The important thing that parents need to remember is that for the child there are two issues the child is struggling with internally during this period. First, the child needs to learn how to use the toilet. That process includes recognizing the warning signals of the need to use the toilet (the feeling of a full bladder), using one's will power to "hold it in," getting to a toilet in time, and finally, relaxing the muscles and letting the waste matter out of the body. The second part of the process includes learning to use the toilet regularly and accepting the mechanics of the task: getting into the bathroom, lowering under garments, sitting, releasing waste, wiping, flushing, raising clothing, and most importantly washing their hands at the end of the event.
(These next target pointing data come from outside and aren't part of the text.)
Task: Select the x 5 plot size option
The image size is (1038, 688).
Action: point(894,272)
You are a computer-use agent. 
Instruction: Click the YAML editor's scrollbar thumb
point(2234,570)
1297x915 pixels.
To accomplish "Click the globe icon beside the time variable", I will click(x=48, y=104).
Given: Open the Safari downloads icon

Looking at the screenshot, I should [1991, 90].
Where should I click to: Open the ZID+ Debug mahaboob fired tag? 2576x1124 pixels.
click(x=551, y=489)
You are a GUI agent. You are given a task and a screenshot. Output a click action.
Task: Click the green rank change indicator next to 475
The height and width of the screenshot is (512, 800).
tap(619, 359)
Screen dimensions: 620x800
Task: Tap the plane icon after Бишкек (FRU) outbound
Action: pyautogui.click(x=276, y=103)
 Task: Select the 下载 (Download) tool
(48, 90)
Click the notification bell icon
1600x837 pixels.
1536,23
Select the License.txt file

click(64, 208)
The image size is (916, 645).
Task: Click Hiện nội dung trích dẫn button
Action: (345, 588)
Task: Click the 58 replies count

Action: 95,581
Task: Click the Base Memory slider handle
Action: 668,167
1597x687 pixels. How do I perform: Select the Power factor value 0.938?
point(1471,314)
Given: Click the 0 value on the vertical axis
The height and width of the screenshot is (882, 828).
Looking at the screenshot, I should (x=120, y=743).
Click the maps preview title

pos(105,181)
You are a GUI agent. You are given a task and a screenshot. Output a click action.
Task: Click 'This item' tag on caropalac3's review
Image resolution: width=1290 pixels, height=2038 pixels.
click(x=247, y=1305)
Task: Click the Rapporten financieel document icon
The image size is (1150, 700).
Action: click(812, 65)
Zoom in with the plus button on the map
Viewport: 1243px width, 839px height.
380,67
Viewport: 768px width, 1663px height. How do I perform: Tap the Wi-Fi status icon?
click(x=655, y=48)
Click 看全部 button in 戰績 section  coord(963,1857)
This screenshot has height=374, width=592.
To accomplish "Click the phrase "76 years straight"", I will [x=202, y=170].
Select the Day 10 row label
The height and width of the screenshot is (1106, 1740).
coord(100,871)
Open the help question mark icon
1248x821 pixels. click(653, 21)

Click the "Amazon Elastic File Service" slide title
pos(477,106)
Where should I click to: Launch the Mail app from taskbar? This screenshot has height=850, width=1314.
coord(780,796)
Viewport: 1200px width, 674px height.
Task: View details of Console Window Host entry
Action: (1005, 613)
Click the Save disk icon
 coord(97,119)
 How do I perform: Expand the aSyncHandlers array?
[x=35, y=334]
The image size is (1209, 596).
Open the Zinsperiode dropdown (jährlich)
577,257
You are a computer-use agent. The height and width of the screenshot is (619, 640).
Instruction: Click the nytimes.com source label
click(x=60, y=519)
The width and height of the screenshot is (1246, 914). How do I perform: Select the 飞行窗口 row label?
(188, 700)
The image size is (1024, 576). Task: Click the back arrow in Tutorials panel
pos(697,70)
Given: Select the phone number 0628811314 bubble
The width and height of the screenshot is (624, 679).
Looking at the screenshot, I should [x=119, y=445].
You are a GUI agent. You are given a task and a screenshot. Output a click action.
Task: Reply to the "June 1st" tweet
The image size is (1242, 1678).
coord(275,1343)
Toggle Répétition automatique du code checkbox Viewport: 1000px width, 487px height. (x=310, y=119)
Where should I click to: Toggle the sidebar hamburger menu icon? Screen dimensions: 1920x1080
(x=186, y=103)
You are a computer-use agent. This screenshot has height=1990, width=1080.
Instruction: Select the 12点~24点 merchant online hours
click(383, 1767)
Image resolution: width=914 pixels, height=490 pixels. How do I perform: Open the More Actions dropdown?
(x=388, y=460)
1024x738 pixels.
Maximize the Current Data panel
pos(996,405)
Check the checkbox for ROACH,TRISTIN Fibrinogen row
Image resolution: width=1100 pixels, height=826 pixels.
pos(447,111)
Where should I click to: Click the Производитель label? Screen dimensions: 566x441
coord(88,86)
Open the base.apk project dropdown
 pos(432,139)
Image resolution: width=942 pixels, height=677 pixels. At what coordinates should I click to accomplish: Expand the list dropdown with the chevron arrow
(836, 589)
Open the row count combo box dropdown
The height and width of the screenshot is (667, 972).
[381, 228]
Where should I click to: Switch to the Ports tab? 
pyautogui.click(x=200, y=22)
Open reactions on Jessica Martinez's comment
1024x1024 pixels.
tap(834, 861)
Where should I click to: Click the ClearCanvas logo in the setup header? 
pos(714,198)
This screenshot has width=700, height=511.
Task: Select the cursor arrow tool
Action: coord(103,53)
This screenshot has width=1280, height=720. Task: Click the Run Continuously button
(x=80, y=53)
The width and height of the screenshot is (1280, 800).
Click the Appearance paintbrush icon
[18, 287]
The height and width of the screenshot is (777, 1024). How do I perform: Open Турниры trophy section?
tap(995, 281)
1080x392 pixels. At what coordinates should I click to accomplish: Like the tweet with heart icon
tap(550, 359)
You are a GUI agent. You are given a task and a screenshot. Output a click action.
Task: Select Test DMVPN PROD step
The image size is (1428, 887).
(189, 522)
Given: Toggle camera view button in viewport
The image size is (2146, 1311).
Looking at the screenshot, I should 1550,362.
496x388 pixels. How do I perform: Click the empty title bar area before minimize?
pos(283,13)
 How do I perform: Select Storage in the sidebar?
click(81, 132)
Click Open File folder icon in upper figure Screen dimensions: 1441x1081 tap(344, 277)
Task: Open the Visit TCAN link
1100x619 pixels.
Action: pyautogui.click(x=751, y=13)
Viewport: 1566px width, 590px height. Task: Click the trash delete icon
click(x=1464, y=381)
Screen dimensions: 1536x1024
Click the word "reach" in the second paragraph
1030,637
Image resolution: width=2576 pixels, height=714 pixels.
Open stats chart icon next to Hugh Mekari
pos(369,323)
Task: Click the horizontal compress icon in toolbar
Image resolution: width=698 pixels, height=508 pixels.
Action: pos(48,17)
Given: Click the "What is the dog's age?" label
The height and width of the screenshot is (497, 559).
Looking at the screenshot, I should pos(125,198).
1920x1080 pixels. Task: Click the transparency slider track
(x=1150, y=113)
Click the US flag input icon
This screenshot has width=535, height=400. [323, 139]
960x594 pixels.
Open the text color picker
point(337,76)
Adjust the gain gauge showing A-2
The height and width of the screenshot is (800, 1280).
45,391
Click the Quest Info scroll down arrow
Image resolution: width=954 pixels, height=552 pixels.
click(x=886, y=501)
Children can be encouraged during the process even while accidents continue to happen. Watch for signals from the child, such as tugging at clothes or restless feet. Are these the warning signals that the child needs to go? Ask directly: do you need to use the toilet? When the answer is yes, help them in and get them started and direct them through the process while appearing to be disinterested. If an accident happened, place anything disposable into the toilet itself and explain to the child that "this is where poop should go" without showing any anger or frustration.
Finally, remain positive at all times. You child's body is changing and your child is dealing with those changes without understanding them.